To do: Please reproduce each of the rows below word for word, without changing anything.

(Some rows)
════════════════

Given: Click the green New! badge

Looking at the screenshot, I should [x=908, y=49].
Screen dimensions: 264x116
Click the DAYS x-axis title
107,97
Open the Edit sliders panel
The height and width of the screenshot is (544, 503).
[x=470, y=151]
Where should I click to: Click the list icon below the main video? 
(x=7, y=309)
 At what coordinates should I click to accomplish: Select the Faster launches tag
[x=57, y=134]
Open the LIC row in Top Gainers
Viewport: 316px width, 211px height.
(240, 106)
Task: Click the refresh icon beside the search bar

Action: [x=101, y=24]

════════════════

Task answer:
Given: Click the green New! badge

Looking at the screenshot, I should [x=908, y=49].
Screen dimensions: 264x116
Click the DAYS x-axis title
107,97
Open the Edit sliders panel
The height and width of the screenshot is (544, 503).
[x=470, y=151]
Where should I click to: Click the list icon below the main video? 
(x=7, y=309)
 At what coordinates should I click to accomplish: Select the Faster launches tag
[x=57, y=134]
Open the LIC row in Top Gainers
Viewport: 316px width, 211px height.
(240, 106)
Task: Click the refresh icon beside the search bar

Action: [x=101, y=24]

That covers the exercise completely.